In every entry below, change "Image resolution" to "Screenshot resolution" and leave everything else the same.

-- Start Data rows --

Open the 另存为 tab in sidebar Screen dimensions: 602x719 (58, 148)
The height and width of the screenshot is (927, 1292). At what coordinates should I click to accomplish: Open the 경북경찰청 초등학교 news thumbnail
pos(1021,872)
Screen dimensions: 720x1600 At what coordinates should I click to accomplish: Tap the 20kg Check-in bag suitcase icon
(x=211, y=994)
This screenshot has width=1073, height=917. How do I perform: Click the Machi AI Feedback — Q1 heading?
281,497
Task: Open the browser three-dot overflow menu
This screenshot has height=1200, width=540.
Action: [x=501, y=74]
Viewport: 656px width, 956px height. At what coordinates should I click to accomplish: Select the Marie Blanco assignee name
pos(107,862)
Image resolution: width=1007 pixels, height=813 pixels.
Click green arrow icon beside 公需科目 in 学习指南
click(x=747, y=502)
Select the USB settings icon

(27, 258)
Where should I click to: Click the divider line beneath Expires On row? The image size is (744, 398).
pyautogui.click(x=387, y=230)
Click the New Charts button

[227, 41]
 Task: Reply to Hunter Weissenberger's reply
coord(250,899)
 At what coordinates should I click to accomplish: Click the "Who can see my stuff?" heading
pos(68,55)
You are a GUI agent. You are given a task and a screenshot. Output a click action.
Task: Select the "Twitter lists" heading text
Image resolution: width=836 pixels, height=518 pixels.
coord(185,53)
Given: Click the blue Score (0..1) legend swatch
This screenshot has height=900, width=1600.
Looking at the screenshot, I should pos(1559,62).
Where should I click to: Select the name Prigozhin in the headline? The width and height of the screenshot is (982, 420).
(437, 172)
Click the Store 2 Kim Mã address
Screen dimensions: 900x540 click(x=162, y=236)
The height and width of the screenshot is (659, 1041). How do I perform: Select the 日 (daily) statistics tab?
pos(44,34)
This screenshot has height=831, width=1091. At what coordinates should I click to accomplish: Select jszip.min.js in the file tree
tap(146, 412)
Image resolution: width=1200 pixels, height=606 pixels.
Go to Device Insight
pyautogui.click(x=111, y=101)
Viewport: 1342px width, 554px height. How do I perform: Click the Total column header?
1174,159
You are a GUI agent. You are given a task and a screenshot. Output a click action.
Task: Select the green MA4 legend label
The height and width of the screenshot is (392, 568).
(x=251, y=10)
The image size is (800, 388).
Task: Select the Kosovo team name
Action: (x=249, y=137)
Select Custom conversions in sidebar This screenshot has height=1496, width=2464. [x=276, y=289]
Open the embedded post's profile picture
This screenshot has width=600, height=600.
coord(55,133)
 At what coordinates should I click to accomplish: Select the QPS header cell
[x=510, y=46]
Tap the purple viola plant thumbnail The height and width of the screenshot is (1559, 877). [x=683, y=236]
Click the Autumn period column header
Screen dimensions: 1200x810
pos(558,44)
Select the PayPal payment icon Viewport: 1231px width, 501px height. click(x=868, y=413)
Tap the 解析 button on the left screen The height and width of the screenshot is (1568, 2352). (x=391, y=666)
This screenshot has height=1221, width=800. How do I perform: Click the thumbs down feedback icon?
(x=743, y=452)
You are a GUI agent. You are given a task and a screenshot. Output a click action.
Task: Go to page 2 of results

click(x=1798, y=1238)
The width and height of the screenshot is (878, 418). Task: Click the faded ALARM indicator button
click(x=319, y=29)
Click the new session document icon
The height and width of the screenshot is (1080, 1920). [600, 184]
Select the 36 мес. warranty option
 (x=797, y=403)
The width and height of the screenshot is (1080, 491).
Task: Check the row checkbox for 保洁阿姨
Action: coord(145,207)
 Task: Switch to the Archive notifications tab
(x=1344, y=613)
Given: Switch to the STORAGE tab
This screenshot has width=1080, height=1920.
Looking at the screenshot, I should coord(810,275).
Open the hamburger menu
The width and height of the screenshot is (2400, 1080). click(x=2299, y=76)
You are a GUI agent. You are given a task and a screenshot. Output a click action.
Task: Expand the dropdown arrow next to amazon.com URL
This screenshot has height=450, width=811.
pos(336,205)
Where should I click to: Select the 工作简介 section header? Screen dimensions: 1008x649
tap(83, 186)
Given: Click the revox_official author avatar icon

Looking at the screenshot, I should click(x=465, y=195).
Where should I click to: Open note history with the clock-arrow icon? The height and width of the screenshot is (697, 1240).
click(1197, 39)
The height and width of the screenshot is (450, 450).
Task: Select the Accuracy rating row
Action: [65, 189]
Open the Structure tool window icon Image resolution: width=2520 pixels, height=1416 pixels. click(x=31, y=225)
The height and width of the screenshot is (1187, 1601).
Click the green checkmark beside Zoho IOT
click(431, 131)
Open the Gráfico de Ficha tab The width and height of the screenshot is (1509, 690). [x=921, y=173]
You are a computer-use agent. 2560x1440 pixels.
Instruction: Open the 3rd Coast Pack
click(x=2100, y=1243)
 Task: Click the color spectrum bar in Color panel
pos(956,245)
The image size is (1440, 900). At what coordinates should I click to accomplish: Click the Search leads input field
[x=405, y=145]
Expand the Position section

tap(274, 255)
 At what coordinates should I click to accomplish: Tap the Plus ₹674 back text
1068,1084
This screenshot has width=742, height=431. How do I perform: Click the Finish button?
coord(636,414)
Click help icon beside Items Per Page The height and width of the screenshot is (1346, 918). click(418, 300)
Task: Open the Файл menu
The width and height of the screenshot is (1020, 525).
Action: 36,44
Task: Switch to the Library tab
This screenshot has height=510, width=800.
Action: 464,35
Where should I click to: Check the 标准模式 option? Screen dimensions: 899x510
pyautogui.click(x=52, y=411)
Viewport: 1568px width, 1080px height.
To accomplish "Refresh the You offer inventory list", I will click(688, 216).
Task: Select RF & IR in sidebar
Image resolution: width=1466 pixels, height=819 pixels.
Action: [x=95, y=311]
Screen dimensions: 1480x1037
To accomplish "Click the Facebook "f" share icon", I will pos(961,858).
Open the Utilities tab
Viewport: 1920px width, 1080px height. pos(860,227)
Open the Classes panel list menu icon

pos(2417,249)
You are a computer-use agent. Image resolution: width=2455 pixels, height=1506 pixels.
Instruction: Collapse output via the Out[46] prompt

-- End Data rows --

» Solution to the exercise
Open the 另存为 tab in sidebar Screen dimensions: 602x719 (58, 148)
The height and width of the screenshot is (927, 1292). At what coordinates should I click to accomplish: Open the 경북경찰청 초등학교 news thumbnail
pos(1021,872)
Screen dimensions: 720x1600 At what coordinates should I click to accomplish: Tap the 20kg Check-in bag suitcase icon
(x=211, y=994)
This screenshot has width=1073, height=917. How do I perform: Click the Machi AI Feedback — Q1 heading?
281,497
Task: Open the browser three-dot overflow menu
This screenshot has height=1200, width=540.
Action: [x=501, y=74]
Viewport: 656px width, 956px height. At what coordinates should I click to accomplish: Select the Marie Blanco assignee name
pos(107,862)
Screenshot resolution: width=1007 pixels, height=813 pixels.
Click green arrow icon beside 公需科目 in 学习指南
click(x=747, y=502)
Select the USB settings icon

(27, 258)
Where should I click to: Click the divider line beneath Expires On row? The image size is (744, 398).
pyautogui.click(x=387, y=230)
Click the New Charts button

[227, 41]
 Task: Reply to Hunter Weissenberger's reply
coord(250,899)
 At what coordinates should I click to accomplish: Click the "Who can see my stuff?" heading
pos(68,55)
You are a GUI agent. You are given a task and a screenshot. Output a click action.
Task: Select the "Twitter lists" heading text
Screenshot resolution: width=836 pixels, height=518 pixels.
coord(185,53)
Given: Click the blue Score (0..1) legend swatch
This screenshot has height=900, width=1600.
Looking at the screenshot, I should pos(1559,62).
Where should I click to: Select the name Prigozhin in the headline? The width and height of the screenshot is (982, 420).
(437, 172)
Click the Store 2 Kim Mã address
Screen dimensions: 900x540 click(x=162, y=236)
The height and width of the screenshot is (659, 1041). How do I perform: Select the 日 (daily) statistics tab?
pos(44,34)
This screenshot has height=831, width=1091. At what coordinates should I click to accomplish: Select jszip.min.js in the file tree
tap(146, 412)
Screenshot resolution: width=1200 pixels, height=606 pixels.
Go to Device Insight
pyautogui.click(x=111, y=101)
Viewport: 1342px width, 554px height. How do I perform: Click the Total column header?
1174,159
You are a GUI agent. You are given a task and a screenshot. Output a click action.
Task: Select the green MA4 legend label
The height and width of the screenshot is (392, 568).
(x=251, y=10)
The image size is (800, 388).
Task: Select the Kosovo team name
Action: (x=249, y=137)
Select Custom conversions in sidebar This screenshot has height=1496, width=2464. [x=276, y=289]
Open the embedded post's profile picture
This screenshot has width=600, height=600.
coord(55,133)
 At what coordinates should I click to accomplish: Select the QPS header cell
[x=510, y=46]
Tap the purple viola plant thumbnail The height and width of the screenshot is (1559, 877). [x=683, y=236]
Click the Autumn period column header
Screen dimensions: 1200x810
pos(558,44)
Select the PayPal payment icon Viewport: 1231px width, 501px height. click(x=868, y=413)
Tap the 解析 button on the left screen The height and width of the screenshot is (1568, 2352). (x=391, y=666)
This screenshot has height=1221, width=800. How do I perform: Click the thumbs down feedback icon?
(x=743, y=452)
You are a GUI agent. You are given a task and a screenshot. Output a click action.
Task: Go to page 2 of results

click(x=1798, y=1238)
The width and height of the screenshot is (878, 418). Task: Click the faded ALARM indicator button
click(x=319, y=29)
Click the new session document icon
The height and width of the screenshot is (1080, 1920). [600, 184]
Select the 36 мес. warranty option
 (x=797, y=403)
The width and height of the screenshot is (1080, 491).
Task: Check the row checkbox for 保洁阿姨
Action: coord(145,207)
 Task: Switch to the Archive notifications tab
(x=1344, y=613)
Given: Switch to the STORAGE tab
This screenshot has width=1080, height=1920.
Looking at the screenshot, I should coord(810,275).
Open the hamburger menu
The width and height of the screenshot is (2400, 1080). click(x=2299, y=76)
You are a GUI agent. You are given a task and a screenshot. Output a click action.
Task: Expand the dropdown arrow next to amazon.com URL
This screenshot has height=450, width=811.
pos(336,205)
Where should I click to: Select the 工作简介 section header? Screen dimensions: 1008x649
tap(83, 186)
Given: Click the revox_official author avatar icon

Looking at the screenshot, I should click(x=465, y=195).
Where should I click to: Open note history with the clock-arrow icon? The height and width of the screenshot is (697, 1240).
click(1197, 39)
The height and width of the screenshot is (450, 450).
Task: Select the Accuracy rating row
Action: [65, 189]
Open the Structure tool window icon Screenshot resolution: width=2520 pixels, height=1416 pixels. click(x=31, y=225)
The height and width of the screenshot is (1187, 1601).
Click the green checkmark beside Zoho IOT
click(431, 131)
Open the Gráfico de Ficha tab The width and height of the screenshot is (1509, 690). [x=921, y=173]
You are a computer-use agent. 2560x1440 pixels.
Instruction: Open the 3rd Coast Pack
click(x=2100, y=1243)
 Task: Click the color spectrum bar in Color panel
pos(956,245)
The image size is (1440, 900). At what coordinates should I click to accomplish: Click the Search leads input field
[x=405, y=145]
Expand the Position section

tap(274, 255)
 At what coordinates should I click to accomplish: Tap the Plus ₹674 back text
1068,1084
This screenshot has width=742, height=431. How do I perform: Click the Finish button?
coord(636,414)
Click help icon beside Items Per Page The height and width of the screenshot is (1346, 918). click(418, 300)
Task: Open the Файл menu
The width and height of the screenshot is (1020, 525).
Action: 36,44
Task: Switch to the Library tab
This screenshot has height=510, width=800.
Action: 464,35
Where should I click to: Check the 标准模式 option? Screen dimensions: 899x510
pyautogui.click(x=52, y=411)
Viewport: 1568px width, 1080px height.
To accomplish "Refresh the You offer inventory list", I will click(688, 216).
Task: Select RF & IR in sidebar
Screenshot resolution: width=1466 pixels, height=819 pixels.
Action: [x=95, y=311]
Screen dimensions: 1480x1037
To accomplish "Click the Facebook "f" share icon", I will pos(961,858).
Open the Utilities tab
Viewport: 1920px width, 1080px height. pos(860,227)
Open the Classes panel list menu icon

pos(2417,249)
You are a computer-use agent. Screenshot resolution: width=2455 pixels, height=1506 pixels.
Instruction: Collapse output via the Out[46] prompt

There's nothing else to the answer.